How to deal with lists as independent data

Hi Jeff!

In general, ragged lists (which is what I think you’re realing with – a list of lists that aren’t all of the same length) require some special handling. In general, you can’t represent the ensemble of objects as a Pytensor/Aesara/Theano symbolic tensor, because these need to have a defined number of dimensions (what is the dimensionality of a list of items of uneven length?)

But not all hope is lost, and I can see two ways forward.

One option would be to transform your list of lists to a list of pytensor tensors, then scan over this list and do some computation to each element.
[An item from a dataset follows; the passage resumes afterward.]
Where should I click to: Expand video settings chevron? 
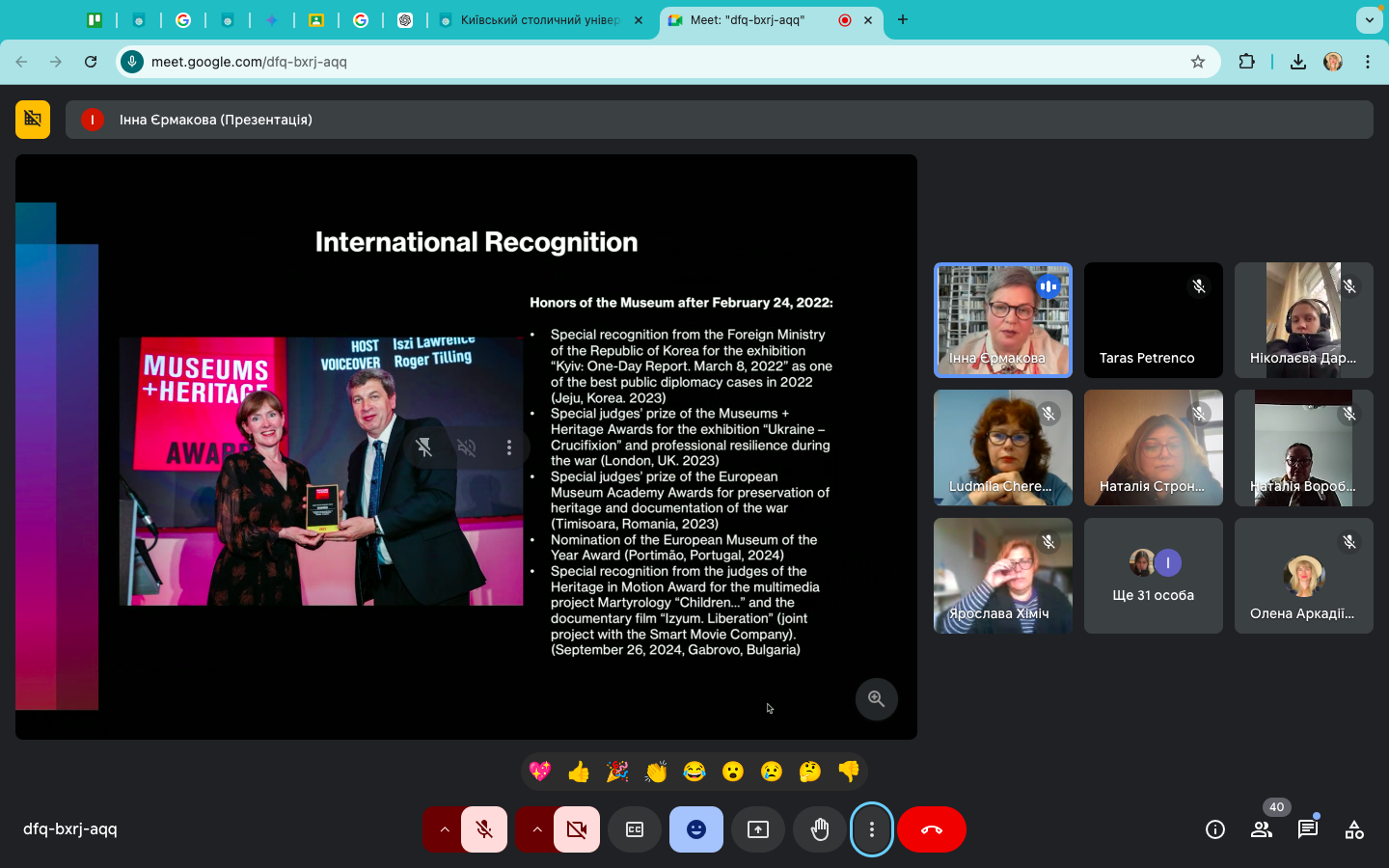tap(537, 829)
This would look something like this:

with pm.Model() as risk_model:
    y = pm.MutableData('Outcome', df.y)
    # You can't use pm.Data anymore, because we end up with a list of arrays
    x_list = list(map(pt.as_tensor_variable, df.x))

    a = pm.Normal('a')

    y_hat = pytensor.scan(lambda x, a: (x ** a).mean(),
                      sequences=x_list,
                      non_sequences=a)

The downside of this is that if you want to change out the data (to do predictions, for example) it will be extremely hard.

A second, and perhaps more elegant, approach will be to compute the length of each list, then pad the lists so that they are all of the same length. This way your data becomes non-ragged, and you can vectorize everything:

def pad_and_stack_ragged_list(x_lists):
    '''Transform ragged list x_lists of length n into a matrix of shape n x max(len(x_lists))'''
    lengths = [len(x) for x in x_lists]
    max_len = max(lengths)
    x_padded = [np.r_[x, np.full(max_len - l, 0)] for x, l in zip(x_lists, lengths)]
    
    return np.stack(x_padded)

x_lengths = df.x.apply(len)
X_mat = pad_and_stack_ragged_list(df.x.values)

with pm.Model() as risk_model:
    y = pm.MutableData('Outcome', df.y)
    x = pm.MutableData(“Dependent”, X_mat)
    lengths = pm.MutableData('x_lengths', x_lengths)

    a = pm.Normal('a')
    y_hat = (x ** a).sum() / lengths

The padded zeros won’t contribute* to the sum computed in y_hat, and the correct length will be used to compute the mean since we saved it before padding things out.

In this model, changing the data wouldn’t be so bad, you would just have to compute the lengths of the out-of-sample data, call the pad_and_stack_ragged_list function, then use pm.set_data.

*Unless you have exactly a == 0.00, which shouldn’t matter since it should be drawn with probability zero. But it could be awkward if a was distributed with support over the unit interval and the posterior ended up extremely skewed (e.g. beta or logit normal with a very small mean/std).